Sept titres comme autant de paysages intérieurs, voilà ce que propose Savanah à travers son nouvel EP Désillusions, à écouter les yeux fermés, le cœur ouvert. 

Il y a chez Savanah cette manière unique de parler du trouble comme d’une caresse, et sa musique a ce pouvoir rare de suspendre le temps, de rendre la mélancolie douce, presque réconfortante.
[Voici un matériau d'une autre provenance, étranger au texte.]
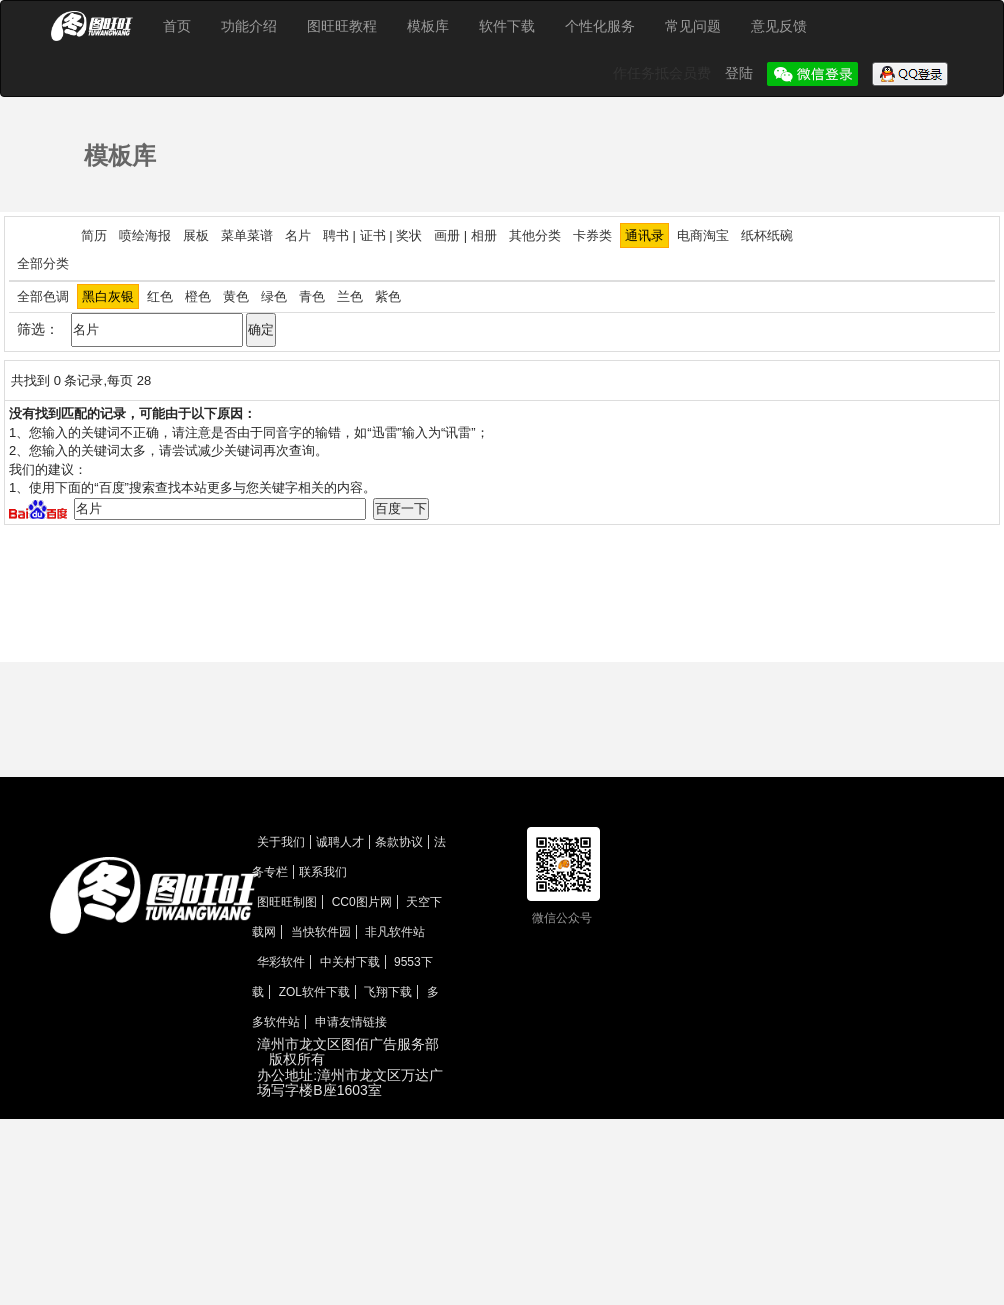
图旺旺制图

Son nouvel EP, Désillusions, en est la preuve la plus éclatante, il s’écoute comme une confidence à voix basse, un entre-deux où le flou devient refuge.

Neuf mois seulement après Céleste, elle nous offre sept chansons portées par une sensibilité à fleur de peau, où chaque note cherche un peu de lumière dans la brume. C’est un disque qu’on écoute comme on entrouvre une fenêtre au petit matin, entre lumière et brouillard.

Savanah (c): Cécile André

Une poésie du flou

« Je ne rêve plus » envoyé en éclaireur le mois dernier, ouvre l’EP comme une incantation. La voix de Savanah, mêlée à celle de Camille Lucas, s’enlace autour d’un refrain qui revient, s’impose, jusqu’à l’obsession. On y perçoit une fièvre douce, un abandon lucide. « Ce titre m’a fait sortir des sentiers battus », confiait-elle récemment, et c’est exactement ce qu’on ressent : un souffle neuf, un mouvement intérieur vers quelque chose de plus libre.

Plus loin, « Les Doutes » s’ouvre comme un souffle intime, l’artiste y dépose les questionnements et les blessures partagées avec sa sœur, cette complicité silencieuse et télépathique qui les lie. Un morceau stellaire, où l’amour inconditionnel devient lumière dans les zones d’ombre de l’âme. « Aéroport (LAX) » prend son envol, fuit vers un ailleurs, le regard perdu dans le ciel, tandis que « Intérieur Jour » nous ramène à la douceur fragile d’une chambre d’enfant, fragment de souvenirs suspendus. La nuit new-yorkaise de « Ce n’était pas moi » réinvente Dylan en français, dans un souffle délicat qui semble retenir le temps.

Et puis « 30 ans », que l’on connaît déjà, résonne comme une confession apaisée, avant la dernière étreinte de « Désillusions », portée par une nappe instrumentale et la voix de Marilyn Monroe qui se demande : « Est-ce que je suis vraiment heureuse dans la vie ? ». Un morceau qui devient un refuge pour les âmes songeuses, un câlin musical tendre et réconfortant.

Une étreinte sonore

Sous la direction d’H-Burns et les arrangements vaporeux de Benjamin Lanz (Sufjan Stevens, The National, Taylor Swift), Désillusions se déploie comme une brume légère. Tout y respire la délicatesse, une manière d’émouvoir sans jamais appuyer, et où chaque morceau s’installe doucement, comme une main posée sur l’épaule. On y retrouve cette chaleur feutrée, presque consolante, qui traverse tout le disque et lui donne cette aura de rêve éveillé.

Savanah poursuit sa route, discrète mais lumineuse, en construisant pas à pas un univers d’une rare cohérence. Et nous, on continue de la suivre, heureux témoins de ce doux vertige qu’elle sait si bien transformer en musique.